A regular programme of temporary exhibitions of craftwork, paintings, photography, and prints was shown in the art gallery.

In 2006, the bicentennial of Joseph Murray Ince was celebrated with an exhibition.

The designs of Christopher Dresser were exhibited in 2007.

From August to October 2020, The Ice Age in Herefordshire explored local landscapes and environments through National Lottery funding in partnership with Herefordshire Wildlife Trust. The centrepiece of the exhibition was a life sized Woolly Mammoth replica.
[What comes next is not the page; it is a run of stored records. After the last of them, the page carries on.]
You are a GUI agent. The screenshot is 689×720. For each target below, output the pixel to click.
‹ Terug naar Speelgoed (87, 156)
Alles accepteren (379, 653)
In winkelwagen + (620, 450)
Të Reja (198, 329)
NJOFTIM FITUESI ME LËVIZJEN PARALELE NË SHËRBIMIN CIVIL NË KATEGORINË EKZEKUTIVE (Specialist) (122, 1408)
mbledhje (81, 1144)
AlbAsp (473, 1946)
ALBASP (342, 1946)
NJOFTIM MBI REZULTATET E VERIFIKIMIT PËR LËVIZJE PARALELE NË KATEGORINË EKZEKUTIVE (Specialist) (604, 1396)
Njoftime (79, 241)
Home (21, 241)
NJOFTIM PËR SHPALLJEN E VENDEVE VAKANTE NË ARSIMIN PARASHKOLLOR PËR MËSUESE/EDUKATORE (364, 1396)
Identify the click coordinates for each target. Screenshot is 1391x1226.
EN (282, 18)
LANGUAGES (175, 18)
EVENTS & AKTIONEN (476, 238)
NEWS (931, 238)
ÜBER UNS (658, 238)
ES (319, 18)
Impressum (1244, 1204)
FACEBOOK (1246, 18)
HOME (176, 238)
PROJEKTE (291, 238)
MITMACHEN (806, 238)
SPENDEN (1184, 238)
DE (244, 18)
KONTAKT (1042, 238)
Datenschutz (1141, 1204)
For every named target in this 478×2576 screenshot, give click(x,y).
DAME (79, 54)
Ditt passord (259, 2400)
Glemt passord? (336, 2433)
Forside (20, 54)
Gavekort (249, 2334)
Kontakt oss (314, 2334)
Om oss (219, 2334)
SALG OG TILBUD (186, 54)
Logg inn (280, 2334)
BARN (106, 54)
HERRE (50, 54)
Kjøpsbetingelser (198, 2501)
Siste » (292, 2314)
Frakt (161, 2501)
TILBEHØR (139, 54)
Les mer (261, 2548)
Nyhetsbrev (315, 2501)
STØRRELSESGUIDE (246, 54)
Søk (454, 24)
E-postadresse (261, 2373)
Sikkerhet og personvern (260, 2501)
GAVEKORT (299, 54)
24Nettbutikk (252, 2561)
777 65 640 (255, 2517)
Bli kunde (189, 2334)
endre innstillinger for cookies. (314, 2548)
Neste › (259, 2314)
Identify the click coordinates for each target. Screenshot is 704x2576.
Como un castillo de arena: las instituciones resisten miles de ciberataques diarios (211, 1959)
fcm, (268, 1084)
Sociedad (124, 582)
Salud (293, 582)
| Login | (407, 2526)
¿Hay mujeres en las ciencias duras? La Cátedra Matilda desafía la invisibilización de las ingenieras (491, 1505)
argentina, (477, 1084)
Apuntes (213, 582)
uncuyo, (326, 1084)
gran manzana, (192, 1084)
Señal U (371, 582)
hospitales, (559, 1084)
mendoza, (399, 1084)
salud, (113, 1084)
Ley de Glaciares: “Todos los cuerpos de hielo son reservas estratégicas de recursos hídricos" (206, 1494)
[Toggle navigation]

The art gallery hosted Grayson Perry's exhibition, The Vanity of Small Differences, from October to December 2021. The exhibition featured six tapestries inspired by William Hogarth's A Rake's Progress, told the story of class mobility and the influence social class has on aesthetic taste.

== Redevelopment ==
In July 2023 the National Lottery Heritage Fund announced a £5m award towards the redevelopment of the building alongside £8m from Herefordshire Council and £5m from the Stronger Towns Fund.

Plans include the introduction of new galleries and display areas; a temporary exhibition space; the restoration of the Woolhope Club Room; and new commercial areas, including a rooftop café. A new floor featuring a viewing beacon and roof terrace, providing 360-degree views over the city and surrounding Herefordshire landscape has been included in the plans.